NOTE: Please see the following bug about gluster-blockd. I had to edit the file deploy/kube-templates/glusterfs-daemonset.yaml and change GLUSTER_BLOCKD_STATUS_PROBE_ENABLE to 0
Now, using the gk-deploy command I run the following (NOTE: you may need to run it with –single-node if you’re using minikube)
$ ./gluster-kubernetes/deploy/gk-deploy gfs.json -g \ -c kubectl -n glusterfs -w 1200 --no-object -y
You will get a message that it’s complete and you can verify that all the pods are running
$ kubectl get pods -n glusterfs NAME READY STATUS RESTARTS AGE glusterfs-bfhqx 1/1 Running 0 12m glusterfs-hwb98 1/1 Running 0 12m glusterfs-xpc2r 1/1 Running 0 12m heketi-7495cdc5fd-b6s82 1/1 Running 0 4m11s
Now you need to create the storageClass based on the service address. Using my example yaml as a template; I created the following spec. (Note that I got the resturl by running the kubectl get svc -n glusterfs command and looking at the heketi service address)
apiVersion: storage.k8s.io/v1beta1 kind: StorageClass metadata: name: gluster-container provisioner: kubernetes.io/glusterfs parameters: resturl: "http://172.30.59.174:8080" restuser: "admin" volumetype: "replicate:3"

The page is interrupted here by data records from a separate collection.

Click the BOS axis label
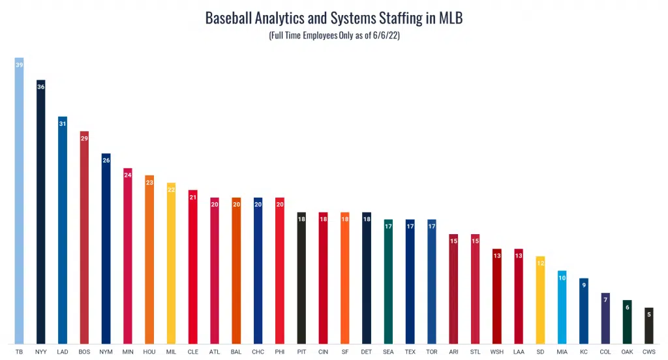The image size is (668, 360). tap(84, 352)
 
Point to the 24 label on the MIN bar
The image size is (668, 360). tap(128, 175)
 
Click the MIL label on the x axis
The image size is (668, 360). tap(171, 352)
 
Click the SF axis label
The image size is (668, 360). tap(344, 352)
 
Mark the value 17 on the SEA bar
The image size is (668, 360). tap(388, 227)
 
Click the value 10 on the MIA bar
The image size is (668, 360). tap(562, 278)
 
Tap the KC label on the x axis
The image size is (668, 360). tap(583, 352)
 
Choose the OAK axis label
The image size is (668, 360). tap(627, 352)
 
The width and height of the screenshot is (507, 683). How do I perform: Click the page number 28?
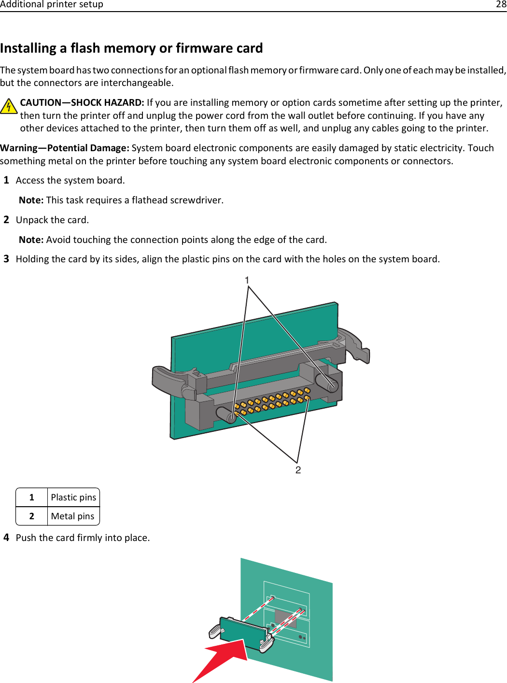(501, 4)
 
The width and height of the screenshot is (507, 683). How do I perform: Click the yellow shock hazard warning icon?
(9, 106)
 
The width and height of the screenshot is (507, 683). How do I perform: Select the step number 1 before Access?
(6, 180)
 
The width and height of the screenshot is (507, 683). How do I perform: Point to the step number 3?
(6, 259)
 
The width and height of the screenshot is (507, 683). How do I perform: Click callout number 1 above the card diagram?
(247, 280)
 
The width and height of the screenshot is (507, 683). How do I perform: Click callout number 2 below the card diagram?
(298, 470)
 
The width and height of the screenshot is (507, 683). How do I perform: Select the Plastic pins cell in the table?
(73, 498)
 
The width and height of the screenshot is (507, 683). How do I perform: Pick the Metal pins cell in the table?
(73, 516)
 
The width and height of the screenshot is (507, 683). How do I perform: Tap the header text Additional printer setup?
(52, 4)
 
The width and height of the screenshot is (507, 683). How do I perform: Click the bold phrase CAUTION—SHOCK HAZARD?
(82, 102)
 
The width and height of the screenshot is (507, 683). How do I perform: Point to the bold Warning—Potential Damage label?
(65, 148)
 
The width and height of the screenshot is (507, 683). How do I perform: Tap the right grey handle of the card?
(355, 344)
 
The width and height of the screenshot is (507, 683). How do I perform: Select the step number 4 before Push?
(6, 538)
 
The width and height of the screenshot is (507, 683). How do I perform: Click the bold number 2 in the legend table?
(32, 516)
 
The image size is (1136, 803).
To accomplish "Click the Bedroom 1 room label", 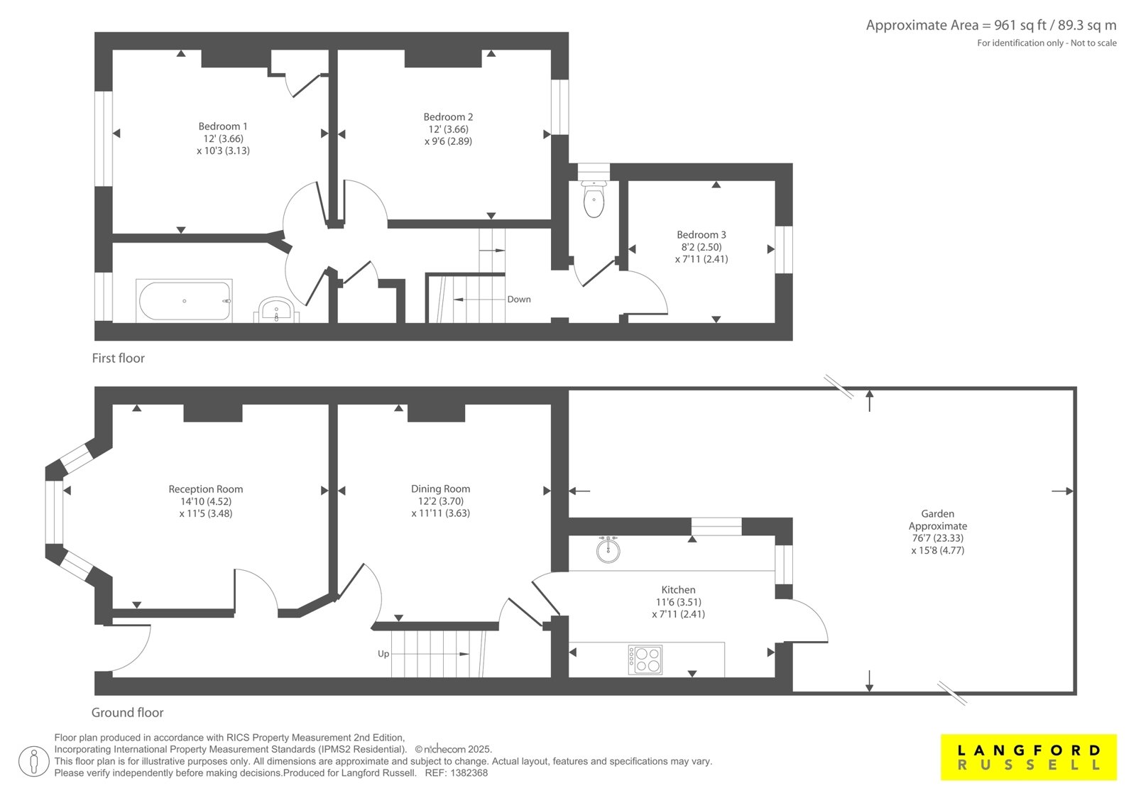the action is click(x=223, y=126).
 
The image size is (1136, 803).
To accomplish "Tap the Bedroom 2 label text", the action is click(x=448, y=117).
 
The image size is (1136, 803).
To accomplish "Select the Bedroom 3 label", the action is click(x=701, y=235).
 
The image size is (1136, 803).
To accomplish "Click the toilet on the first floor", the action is click(x=594, y=198).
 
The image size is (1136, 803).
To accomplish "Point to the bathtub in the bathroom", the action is click(x=184, y=301).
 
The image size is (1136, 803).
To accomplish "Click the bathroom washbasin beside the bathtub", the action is click(x=276, y=310).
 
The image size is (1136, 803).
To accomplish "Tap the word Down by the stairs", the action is click(x=519, y=300).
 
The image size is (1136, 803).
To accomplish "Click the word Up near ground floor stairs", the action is click(x=383, y=654).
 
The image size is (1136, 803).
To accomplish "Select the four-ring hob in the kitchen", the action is click(x=645, y=660).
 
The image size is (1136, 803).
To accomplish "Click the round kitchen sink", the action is click(x=608, y=550).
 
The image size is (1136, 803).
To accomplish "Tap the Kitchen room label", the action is click(x=678, y=590).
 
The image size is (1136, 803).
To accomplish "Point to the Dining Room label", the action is click(x=440, y=489).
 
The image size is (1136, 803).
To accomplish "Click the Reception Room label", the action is click(x=205, y=489).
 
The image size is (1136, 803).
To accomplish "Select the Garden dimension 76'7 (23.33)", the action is click(x=937, y=538).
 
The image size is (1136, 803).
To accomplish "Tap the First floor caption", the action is click(x=118, y=358).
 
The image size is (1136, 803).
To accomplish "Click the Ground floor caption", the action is click(x=127, y=713).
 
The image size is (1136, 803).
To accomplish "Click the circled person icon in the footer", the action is click(x=34, y=761).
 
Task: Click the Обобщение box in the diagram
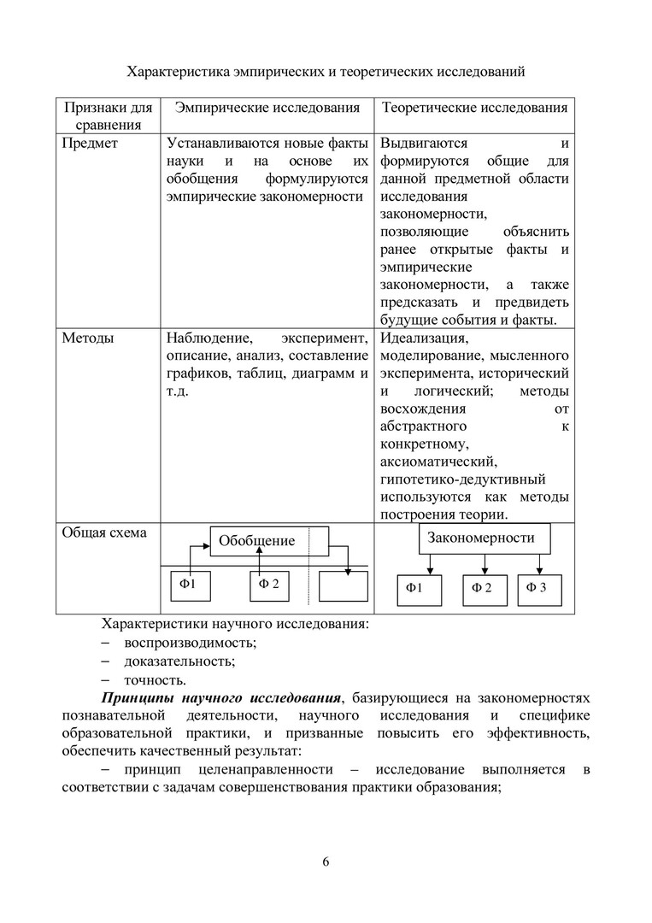tap(257, 540)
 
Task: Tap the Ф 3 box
tap(537, 587)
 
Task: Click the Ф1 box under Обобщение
tap(196, 585)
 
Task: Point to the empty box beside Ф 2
tap(343, 586)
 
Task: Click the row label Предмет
tap(90, 143)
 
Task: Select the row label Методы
tap(88, 338)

Now you should be able to see the storageclass
$ kubectl get sc gluster-container NAME PROVISIONER AGE gluster-container kubernetes.io/glusterfs 21s
Testing gluster
I will be using tha same deployment as before; I will modify it to reference the new storage. First I verify it’s running
$ kubectl get pods -n test NAME READY STATUS RESTARTS AGE upload-bb9df669f-twmq6 1/1 Running 0 65s
Now using my pvc template for gluster; I created a pvc. And just like rook, gluster creates the pv on the fly to satisfy my pvc request.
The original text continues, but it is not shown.